Abstract Medulloblastoma is the most common malignant childhood tumor type with distinct molecular subgroups. While advances in the comprehensive treatment have been made, the mortality in the high-risk group is still very high, driven by an incomplete understanding of cellular diversity. Here we use single-nucleus RNA expression, chromatin accessibility and spatial transcriptomic profiling to generate an integrative multi-omic map in 40 human medulloblastomas spanning all molecular subgroups and human postnatal cerebella, which is supplemented by the bulk whole genome and RNA sequences across 300 cases.

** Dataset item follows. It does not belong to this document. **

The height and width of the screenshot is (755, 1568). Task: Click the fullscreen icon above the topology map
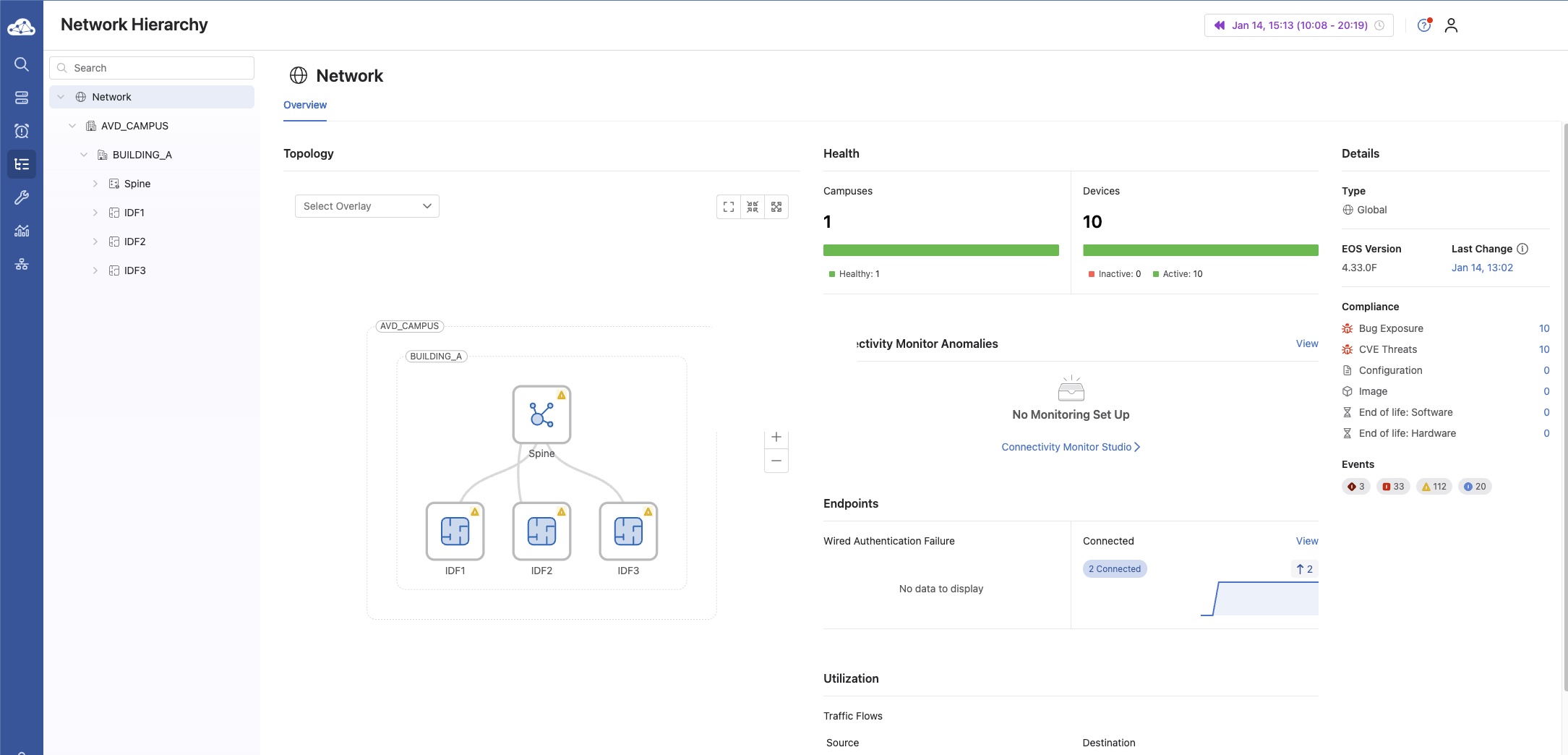[728, 206]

This approach provides spatially resolved insights into the medulloblastoma and cerebellum transcriptome and epigenome with identification of distinct cell-type in the tumor microenvironment. Medulloblastoma exhibited three tumor subpopulations including the quiescent, the differentiated, and a stem-like (proliferating) population unique to cancer, which localized to an immunosuppressive-vascular niche. We identified and validated mechanisms of stem-like to differentiated process among the malignant cells that drive tumor progression. Integration of single-cell and spatial data mapped ligand-receptor networks to specific cell types, revealing stem-like malignant cells as a hub for intercellular communication. Multiple features of potential immunosuppression and angiogenesis were observed, including Treg cells and endothelial cells co-localization in compartmentalized tumor stroma. Collectively, our study provides an integrative molecular landscape of human medulloblastoma and represents a reference to advance mechanistic and therapeutic studies of pediatric neuro-oncological disease.